Although this regulation has been discussed for quite some time now, the sudden approval and implementation of the system comes as a shock to many people, including myself.
Various people, including high-profile public figures, such as representatives of the National People's Congress (NPC) and members of the Chinese People's Political Consultative Conference (CPPCC), have called for the identification system for at least six or seven years now. However, until recently, railway authorities refused.
During Spring Festival in 2008, a spokesman for the Ministry of Railways announced that the ministry would not enforce the identification-upon-purchase system. The spokesman commented that the system would raise operation costs and would not be able to effectively stop ticket-scalping. Last year, many engineers from various railway departments also held the same view regarding the regulation.
With these dissenting words still ringing in our ears, why has the identification system suddenly appeared like a gift from Santa?
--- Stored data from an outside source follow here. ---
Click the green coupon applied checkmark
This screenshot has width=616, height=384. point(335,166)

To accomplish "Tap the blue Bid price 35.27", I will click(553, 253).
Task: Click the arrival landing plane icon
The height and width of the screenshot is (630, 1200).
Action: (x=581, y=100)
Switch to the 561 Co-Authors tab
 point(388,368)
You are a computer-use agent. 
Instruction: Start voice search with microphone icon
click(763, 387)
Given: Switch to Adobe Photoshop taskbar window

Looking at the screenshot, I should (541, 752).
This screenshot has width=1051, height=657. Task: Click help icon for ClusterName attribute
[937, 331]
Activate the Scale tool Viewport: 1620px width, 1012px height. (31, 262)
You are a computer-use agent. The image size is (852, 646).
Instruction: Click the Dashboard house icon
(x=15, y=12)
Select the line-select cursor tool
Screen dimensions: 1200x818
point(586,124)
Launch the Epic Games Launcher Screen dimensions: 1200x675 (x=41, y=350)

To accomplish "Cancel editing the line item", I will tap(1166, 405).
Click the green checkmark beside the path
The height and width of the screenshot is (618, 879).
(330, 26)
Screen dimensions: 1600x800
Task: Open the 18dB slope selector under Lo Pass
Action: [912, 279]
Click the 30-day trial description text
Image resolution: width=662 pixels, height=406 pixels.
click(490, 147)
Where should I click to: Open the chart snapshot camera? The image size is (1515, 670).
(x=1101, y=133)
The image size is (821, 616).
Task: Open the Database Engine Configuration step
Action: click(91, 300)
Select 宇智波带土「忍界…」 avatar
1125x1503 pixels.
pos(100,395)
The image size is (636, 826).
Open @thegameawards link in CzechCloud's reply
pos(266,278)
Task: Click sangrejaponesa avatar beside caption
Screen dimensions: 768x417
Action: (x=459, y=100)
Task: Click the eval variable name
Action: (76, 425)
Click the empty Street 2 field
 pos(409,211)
Some say it is a victory for the public. To be sure, the public plays the role of an agenda-setter; however, we should be cautious and not overestimate the power of the public.
The real power lies in the top-down leaders' instructions and the local governments with something to gain. The system has not changed due to public opinion or supervision by the People's Congress.
On January 14 last year, President Hu Jintao issued instructions urging railway departments to take measures to fight against scalpers and ease ticket shortages during the Spring Festival traffic rush. This is the top-down pressure.
As for the benefits of the local governments, I think it is easy to see. Why did the railway departments use the Guangzhou and Chengdu railway stations as pilots for the ticket system? The reason is that these two railway stations have some of the largest flows of people in China during Spring Festival.
As it is very difficult to purchase a train ticket at the two stations, the local government has quite a lot of pressure to ensure everyone's safety. Millions of people gather at the train station during this time. If a terrorist incident occurred at the station or even just a rumor surfaced, think of the chaos that would ensue.
At one time, the Ministry of Railways spokesman said, "An extremely high number of people travel during Chinese New Year. The identification system will cause inconveniences to the station's service department and make queues to buy tickets longer."
How ridiculous! Actually, millions of people queuing at the station due to ticket-scalping presents the greatest potential safety hazard. Although the new system won't develop China's railway transportation capacity, it will definitely ease ticket shortages during Spring Festival, no doubt harming the interests of people stockpiling tickets and reselling them at higher prices.
We also have reason to believe that since the regulation can be carried out at the stations with the largest flow of people, it is feasible to implement at other stations across the country. All sectors of the community should put consistent and heavy pressure on rail reform. The railway departments should have the courage to fight against improper and illegal interests. If the authorities and the National People's Congress truly and sincerely show courage and determination to take practical measures, I think the reform will not be as difficult as we imagine.